A personal near-term goal of mine is to lend my GoPro and the necessary funding - whenever I can put that much money together for something like this - to local students so they can take photographs of the Earth as it appears from the edge of space. (There are even kits available online. It's not quite so simple as merely sending up a balloon, however; there are air traffic safety concerns and weather patterns to consider.)
If you were willing to share where approximately you live, and you're interested in participating, I'm sure I could find enthusiasts local to your area who would jump at the chance to have their very own pictures of the Earth. You can then see, with your own eyes - with your own camera, if you wish - that the Earth is round. (This is why ships disappear bottom-first over the horizon as they sail away.)
As a Believer, you likely share the common religious view that humanity has been given stewardship of this world; a magnificent - a royal - bequest by God who entrusted us, the human race (both individually and collectively), to care for the whole of this place with respect for the various kinds of life and the unique habitats necessary to sustain them.
Even as all the diverse parts of a human being emerge from a single zygote, so too did all life descend from a singular place and all of humanity are a singular people.
It is so important that people, including religious individuals such as the OP, recognise this world not only as a work of art but as our one and only home; a home about which we should all have at least a basic understanding (if not better) coupled to a profound respect - and not merely an abstract respect but a concrete one built on a foundation of understanding.
...understanding basic facts about this world, such as that it is round and that it does circle the Sun.
...understanding the limitations of our planet and the kinds of pressure human activity places on the world and its environs.
...understanding that we, humans, are responsible for the outcomes of we do; that our actions have perfectly natural, explicable, fairly predictable, and potentially dire consequences. We have no right to blame the current state of affairs on any intelligence but our own.
It is truly sad how little some people know about our planet - that all persons are part of a single family; that this one world is home to so many forms of life, all of which developed on this ball that came from "welter and waste" (Robert Alter's translation of the Hebrew terms "to-hu" and "va-vo-hu" from Genesis 1:2).
All of us are indebted to the life and land that sustains us. People quibble over what form of payment this debt requires.
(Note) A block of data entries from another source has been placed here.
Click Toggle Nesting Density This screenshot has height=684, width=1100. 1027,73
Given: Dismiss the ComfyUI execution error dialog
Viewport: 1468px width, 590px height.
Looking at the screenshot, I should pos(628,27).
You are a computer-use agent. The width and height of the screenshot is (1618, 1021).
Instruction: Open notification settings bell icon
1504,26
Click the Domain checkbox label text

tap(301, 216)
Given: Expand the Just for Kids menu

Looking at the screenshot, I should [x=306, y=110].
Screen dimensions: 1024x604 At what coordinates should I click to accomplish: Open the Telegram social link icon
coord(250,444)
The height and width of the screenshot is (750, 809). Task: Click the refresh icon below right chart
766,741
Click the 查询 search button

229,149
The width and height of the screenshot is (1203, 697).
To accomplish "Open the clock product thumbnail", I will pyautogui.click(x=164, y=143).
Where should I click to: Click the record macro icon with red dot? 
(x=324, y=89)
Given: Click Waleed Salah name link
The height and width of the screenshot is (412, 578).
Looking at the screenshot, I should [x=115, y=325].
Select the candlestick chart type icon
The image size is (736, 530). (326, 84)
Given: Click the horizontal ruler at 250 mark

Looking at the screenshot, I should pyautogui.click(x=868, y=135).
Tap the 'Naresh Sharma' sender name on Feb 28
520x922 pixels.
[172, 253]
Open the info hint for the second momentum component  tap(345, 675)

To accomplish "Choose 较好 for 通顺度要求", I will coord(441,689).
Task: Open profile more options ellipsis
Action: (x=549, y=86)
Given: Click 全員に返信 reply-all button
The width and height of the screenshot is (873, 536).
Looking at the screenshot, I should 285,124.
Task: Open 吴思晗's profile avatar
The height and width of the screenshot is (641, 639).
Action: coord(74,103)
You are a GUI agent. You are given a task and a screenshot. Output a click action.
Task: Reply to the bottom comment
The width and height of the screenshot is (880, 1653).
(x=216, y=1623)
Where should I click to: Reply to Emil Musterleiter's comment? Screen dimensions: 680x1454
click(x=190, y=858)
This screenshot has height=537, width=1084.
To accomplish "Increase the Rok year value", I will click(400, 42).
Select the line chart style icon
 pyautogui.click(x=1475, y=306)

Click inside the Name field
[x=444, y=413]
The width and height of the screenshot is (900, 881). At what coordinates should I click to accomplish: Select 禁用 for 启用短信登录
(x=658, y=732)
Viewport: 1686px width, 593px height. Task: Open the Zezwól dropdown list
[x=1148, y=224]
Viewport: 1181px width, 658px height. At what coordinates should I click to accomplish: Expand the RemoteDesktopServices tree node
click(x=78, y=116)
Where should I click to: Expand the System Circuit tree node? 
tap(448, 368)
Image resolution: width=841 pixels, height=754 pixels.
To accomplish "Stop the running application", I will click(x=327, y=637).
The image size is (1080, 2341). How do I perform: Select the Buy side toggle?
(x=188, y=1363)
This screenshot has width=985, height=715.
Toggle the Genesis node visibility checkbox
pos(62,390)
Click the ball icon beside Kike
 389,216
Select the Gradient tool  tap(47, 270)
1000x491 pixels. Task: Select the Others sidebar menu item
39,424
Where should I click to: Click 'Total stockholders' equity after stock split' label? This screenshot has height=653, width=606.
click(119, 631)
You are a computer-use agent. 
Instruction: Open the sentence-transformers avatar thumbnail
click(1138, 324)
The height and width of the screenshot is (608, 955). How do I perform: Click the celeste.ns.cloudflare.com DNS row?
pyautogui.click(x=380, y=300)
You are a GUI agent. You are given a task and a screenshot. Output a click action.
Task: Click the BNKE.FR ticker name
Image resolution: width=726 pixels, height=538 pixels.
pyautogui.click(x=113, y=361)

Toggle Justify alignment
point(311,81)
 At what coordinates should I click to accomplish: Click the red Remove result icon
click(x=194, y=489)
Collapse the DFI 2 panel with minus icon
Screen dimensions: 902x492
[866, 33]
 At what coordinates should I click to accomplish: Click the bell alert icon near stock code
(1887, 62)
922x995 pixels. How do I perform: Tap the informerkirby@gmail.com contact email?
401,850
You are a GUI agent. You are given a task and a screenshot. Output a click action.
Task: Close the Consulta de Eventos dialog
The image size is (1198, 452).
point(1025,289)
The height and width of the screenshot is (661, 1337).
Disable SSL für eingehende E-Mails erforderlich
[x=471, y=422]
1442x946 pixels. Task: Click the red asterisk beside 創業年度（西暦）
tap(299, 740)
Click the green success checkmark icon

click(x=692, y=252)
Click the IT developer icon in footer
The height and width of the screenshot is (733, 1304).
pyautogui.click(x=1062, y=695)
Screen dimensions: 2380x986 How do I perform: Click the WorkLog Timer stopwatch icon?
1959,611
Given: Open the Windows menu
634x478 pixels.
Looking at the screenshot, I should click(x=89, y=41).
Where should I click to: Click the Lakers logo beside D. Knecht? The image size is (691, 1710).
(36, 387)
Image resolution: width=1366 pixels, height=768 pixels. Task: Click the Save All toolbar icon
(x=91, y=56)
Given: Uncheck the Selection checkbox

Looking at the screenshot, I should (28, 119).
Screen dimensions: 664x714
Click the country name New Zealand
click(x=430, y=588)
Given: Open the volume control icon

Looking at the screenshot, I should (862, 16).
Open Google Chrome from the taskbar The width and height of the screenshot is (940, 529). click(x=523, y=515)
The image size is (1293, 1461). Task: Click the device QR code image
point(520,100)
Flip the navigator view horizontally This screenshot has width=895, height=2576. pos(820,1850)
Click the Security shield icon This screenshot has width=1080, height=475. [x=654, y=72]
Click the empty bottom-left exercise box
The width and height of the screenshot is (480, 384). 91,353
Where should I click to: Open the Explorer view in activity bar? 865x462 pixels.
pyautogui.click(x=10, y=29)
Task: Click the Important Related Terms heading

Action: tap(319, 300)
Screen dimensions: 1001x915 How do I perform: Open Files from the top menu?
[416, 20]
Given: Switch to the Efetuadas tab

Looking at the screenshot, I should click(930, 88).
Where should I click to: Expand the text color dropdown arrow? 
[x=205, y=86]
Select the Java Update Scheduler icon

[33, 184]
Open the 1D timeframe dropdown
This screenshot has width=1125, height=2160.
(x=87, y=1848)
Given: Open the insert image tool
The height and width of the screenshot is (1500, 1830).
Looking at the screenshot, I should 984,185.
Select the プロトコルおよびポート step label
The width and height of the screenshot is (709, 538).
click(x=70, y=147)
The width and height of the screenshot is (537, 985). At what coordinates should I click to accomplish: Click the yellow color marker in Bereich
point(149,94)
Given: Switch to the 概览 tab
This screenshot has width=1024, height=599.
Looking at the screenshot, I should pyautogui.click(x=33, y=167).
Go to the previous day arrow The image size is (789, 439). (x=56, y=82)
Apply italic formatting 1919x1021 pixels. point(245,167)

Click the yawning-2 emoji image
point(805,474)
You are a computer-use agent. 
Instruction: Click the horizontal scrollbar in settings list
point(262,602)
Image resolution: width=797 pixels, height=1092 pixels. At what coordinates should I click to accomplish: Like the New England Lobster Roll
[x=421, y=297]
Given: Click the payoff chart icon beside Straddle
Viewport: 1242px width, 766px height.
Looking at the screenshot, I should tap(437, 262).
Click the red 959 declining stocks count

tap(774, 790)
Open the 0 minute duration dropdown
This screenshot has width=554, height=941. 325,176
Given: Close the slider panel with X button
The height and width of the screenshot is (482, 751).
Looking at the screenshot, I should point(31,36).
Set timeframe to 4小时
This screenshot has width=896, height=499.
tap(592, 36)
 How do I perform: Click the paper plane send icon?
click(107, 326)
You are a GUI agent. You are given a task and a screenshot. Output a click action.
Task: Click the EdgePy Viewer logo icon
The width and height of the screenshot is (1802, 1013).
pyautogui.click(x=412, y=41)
And some people, often religious, fail to recognise any debt at all...not even that we should share with one another.
Despite this, too many Christians are criminally careless:
Many Christian fundamentalists feel that concern for the future of our planet is irrelevant, because it has no future. They believe we are living in the End Time, when the son of God will return, the righteous will enter heaven, and sinners will be condemned to eternal hellfire. They may also believe, along with millions of other Christian fundamentalists, that environmental destruction is not only to be disregarded but actually welcomed even hastened as a sign of the coming Apocalypse. -- "Christian Right Views Are Swaying Politicians and Threatening the Environment" by Glen Scherer for Grist
Thankfully not all persons of faith are so thankless and myopic: "Top Seven Bible Verses About Taking Care of the Earth"
I'm hammering at environmental concerns in response to a post claiming the world is flat because, in my opinion, this is all of a piece: Ignorance - and especially a studied and deliberate disregard for basic facts about the Earth - almost always goes hand-in-hand with a reckless indifference (or even overt hostility) toward the state of world affairs.
My own belief is that such attitudes - the kind of deliberate stupidity that would cause a person of this era who is literate and has net access to claim the world is flat - do need to be challenged.